• Unique In Column

    From porkchop@porkchop@invalid.foo (Mike Sanders) to comp.lang.awk on Mon Oct 2 07:10:04 2023
    From Newsgroup: comp.lang.awk

    # verifies an item is unique to the 2nd column
    #
    # example file.csv...
    #
    # name, alias
    #
    # john, kiwi
    # suzi, apple
    # suzi, orange

    BEGIN { FS = ",[ \t]*|[ \t]+" }

    { Field2Values[tolower($2)] = 1 }

    END { if (uniqueItem("apple", FILENAME) != 0) exit 1 }

    function uniqueItem(field2, file) {

    lowerField2 = tolower(field2)

    if(lowerField2 in Field2Values) {
    print "Error: '" field2 "' was found in 2nd column of " file
    return 1
    } else print "Item: '" field2 "' is unique to 2nd column of " file

    return 0
    }

    # eof
    --
    :wq
    Mike Sanders

    --- Synchronet 3.20a-Linux NewsLink 1.114
  • From porkchop@porkchop@invalid.foo (Mike Sanders) to comp.lang.awk on Mon Oct 2 07:37:03 2023
    From Newsgroup: comp.lang.awk

    Mike Sanders <porkchop@invalid.foo> wrote:

    # verifies an item is unique to the 2nd column

    quick update, why hard-code a field number anyhow?

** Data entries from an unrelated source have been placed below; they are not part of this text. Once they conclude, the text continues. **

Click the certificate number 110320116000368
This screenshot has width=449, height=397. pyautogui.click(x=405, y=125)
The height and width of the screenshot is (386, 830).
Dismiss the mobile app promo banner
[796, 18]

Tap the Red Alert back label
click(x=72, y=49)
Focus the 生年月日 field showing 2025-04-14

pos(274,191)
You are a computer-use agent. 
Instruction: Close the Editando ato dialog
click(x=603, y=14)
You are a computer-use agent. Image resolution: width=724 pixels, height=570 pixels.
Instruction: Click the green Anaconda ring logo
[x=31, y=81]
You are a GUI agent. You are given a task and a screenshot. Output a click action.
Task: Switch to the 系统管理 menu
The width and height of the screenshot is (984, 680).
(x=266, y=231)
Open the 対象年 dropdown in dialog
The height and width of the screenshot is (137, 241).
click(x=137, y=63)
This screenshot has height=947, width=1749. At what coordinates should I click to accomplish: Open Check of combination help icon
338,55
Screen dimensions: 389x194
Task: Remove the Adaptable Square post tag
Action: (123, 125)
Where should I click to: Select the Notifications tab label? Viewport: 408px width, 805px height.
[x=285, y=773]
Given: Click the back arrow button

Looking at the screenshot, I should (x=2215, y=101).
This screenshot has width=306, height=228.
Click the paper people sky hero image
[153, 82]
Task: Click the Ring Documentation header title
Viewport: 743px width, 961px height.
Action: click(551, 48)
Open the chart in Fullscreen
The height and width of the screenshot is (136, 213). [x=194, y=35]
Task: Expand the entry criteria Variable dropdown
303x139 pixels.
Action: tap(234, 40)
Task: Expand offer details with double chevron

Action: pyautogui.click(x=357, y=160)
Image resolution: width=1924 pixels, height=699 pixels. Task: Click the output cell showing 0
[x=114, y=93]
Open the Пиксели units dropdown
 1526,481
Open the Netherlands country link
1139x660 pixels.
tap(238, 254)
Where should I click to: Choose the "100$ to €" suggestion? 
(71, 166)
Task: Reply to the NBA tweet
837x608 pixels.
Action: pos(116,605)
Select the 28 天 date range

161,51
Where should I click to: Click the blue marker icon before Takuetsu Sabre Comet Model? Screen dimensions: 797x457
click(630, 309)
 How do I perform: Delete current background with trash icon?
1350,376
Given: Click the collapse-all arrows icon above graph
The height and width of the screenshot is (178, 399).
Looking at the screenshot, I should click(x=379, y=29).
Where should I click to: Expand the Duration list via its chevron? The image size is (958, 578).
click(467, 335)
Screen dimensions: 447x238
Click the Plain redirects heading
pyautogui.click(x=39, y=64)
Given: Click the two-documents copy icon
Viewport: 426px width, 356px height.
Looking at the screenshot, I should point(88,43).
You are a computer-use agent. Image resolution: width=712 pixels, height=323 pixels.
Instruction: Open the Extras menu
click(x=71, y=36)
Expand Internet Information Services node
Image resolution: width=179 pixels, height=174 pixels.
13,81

    # verifies an item is unique to a give column
    #
    # example file.csv...
    #
    # name, alias
    #
    # john, kiwi
    # suzi, apple
    # suzi, orange

    BEGIN { FS = ",[ \t]*|[ \t]+"; COL = 2 }

    { FieldValues[tolower($COL)] = 1 }

    END { if (uniqueItem(COL, "apple", FILENAME) != 0) exit 1 }

    function uniqueItem(col, field, file) {

    lowerField = tolower(field)

    if(lowerField in FieldValues) {
    print "Error: '" field "' was found in column " col " of " file
    return 1
    } else print "Item: '" field "' is unique to column " col " of " file

    return 0
    }

    # eof
    --
    :wq
    Mike Sanders

    --- Synchronet 3.20a-Linux NewsLink 1.114
  • From Ed Morton@mortonspam@gmail.com to comp.lang.awk on Sun Nov 5 09:26:30 2023
    From Newsgroup: comp.lang.awk

    On 10/2/2023 2:37 AM, Mike Sanders wrote:
    Mike Sanders <porkchop@invalid.foo> wrote:

    # verifies an item is unique to the 2nd column

    quick update, why hard-code a field number anyhow?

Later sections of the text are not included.